A simplified schematic side view cross-section of a SEB cell of prior art is given in FIG. 1. A typical SEB cell consists of one or more anodes 10 coupled to one or more high surface area cathodes 20 in the form of spouted particulates bed, separated by a distance. Catholyte flow 30, driven by an external catholyte pumping station 40, is directed through the high surface cathode 20 to achieve vigorous particulates bed convection needed for high degree of electrode utilization. Unidirectional current is fed into the cell via anode current feed 50 (+) and out via cathode current feeder device 90 and cathode current feed 50 (−). The cell illustrated in the FIG. 1. is a simple planar configuration comprising cathode cell chamber 60 and anode cell chamber 70 separated by a separator (porous membrane) 80 which directs bulk electrolyte flow 30 while maintaining intimate electrochemical contact between the separated cathode 20 and anode 10. Depending upon the state of control valve system 85 the cell can operate in a batch mode processing the fluid contained in the reservoir 97, or in a flow-through mode modifying liquid streams delivered by external pipelines 95. A mode of operation created by any combination of the flow-trough and batch modes can be achieved if desired in accordance with application specific requirements and circumstances.

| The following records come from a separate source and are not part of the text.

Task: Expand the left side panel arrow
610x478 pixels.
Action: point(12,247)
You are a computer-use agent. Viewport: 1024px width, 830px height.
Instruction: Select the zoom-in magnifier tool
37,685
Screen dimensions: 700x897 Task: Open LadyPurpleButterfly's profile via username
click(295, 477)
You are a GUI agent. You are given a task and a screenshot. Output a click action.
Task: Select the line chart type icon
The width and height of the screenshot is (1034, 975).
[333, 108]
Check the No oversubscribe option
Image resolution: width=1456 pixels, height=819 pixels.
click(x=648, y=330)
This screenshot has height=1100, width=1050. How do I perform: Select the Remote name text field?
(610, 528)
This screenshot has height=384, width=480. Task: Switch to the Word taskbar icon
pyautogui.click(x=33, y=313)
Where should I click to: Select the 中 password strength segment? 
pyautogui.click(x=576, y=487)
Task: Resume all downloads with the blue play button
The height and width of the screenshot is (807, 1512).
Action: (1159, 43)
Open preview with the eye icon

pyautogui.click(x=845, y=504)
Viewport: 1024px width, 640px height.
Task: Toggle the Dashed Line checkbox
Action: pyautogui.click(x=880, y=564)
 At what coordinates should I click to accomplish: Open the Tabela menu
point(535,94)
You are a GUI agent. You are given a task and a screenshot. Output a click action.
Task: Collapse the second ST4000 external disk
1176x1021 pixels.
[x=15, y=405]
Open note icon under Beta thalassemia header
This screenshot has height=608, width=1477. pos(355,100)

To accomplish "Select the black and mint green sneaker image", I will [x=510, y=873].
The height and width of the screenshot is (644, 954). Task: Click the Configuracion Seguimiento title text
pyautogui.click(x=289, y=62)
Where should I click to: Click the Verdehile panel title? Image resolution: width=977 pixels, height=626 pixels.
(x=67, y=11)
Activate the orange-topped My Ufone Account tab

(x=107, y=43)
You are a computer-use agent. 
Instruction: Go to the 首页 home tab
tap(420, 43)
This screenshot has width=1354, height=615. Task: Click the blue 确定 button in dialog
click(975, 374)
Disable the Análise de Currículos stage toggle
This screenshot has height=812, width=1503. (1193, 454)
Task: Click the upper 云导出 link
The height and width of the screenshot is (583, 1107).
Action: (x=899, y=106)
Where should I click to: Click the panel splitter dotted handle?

An important common feature of the prior art SBE devices and processes is the fact that actuation of the electrode bed is achieved by vigorous circulation of electrolytes generally achieved by strong pumping action of various external pumping systems. This feature, clearly motivated by simplicity of the mechanical design, is inherently suboptimal because the achievement of optimal liquid stream flow rate is sacrificed to the requirement for vigorous spouted bed mixing and circulation. The systems of the prior art frequently comprise relatively powerful pumping stations, like one denoted by the reference numeral 10 (corresponding reference numeral 31 in the U.S. Pat. Nos. 5,635,051 and 5,958,210).
In addition to higher capital cost and higher energy consumption, pumping stations scaled up to sufficiently mix and circulate particulates beds in SPE cells additionally burden the overall efficiency of the liquid stream modification processes by limiting the reactor residence time of treated liquid stream volumes. The devices and methods in accordance with the present invention are designed to essentially decouple the fluid flow and motions of the SBE. This novel characteristic of the devices designed in accordance with the present invention allows for independent optimization of the SBE motions necessary for improved overall efficiency of the liquid stream modification processes and efficient electrolysis, prevention of particulates aggregation, and dendrite formation, and treated fluid circulation optimized for sufficient reactor resident time necessary for efficient liquid stream treatment even in cases of streams comprising sub 100 ppm concentrations of treatment target materials.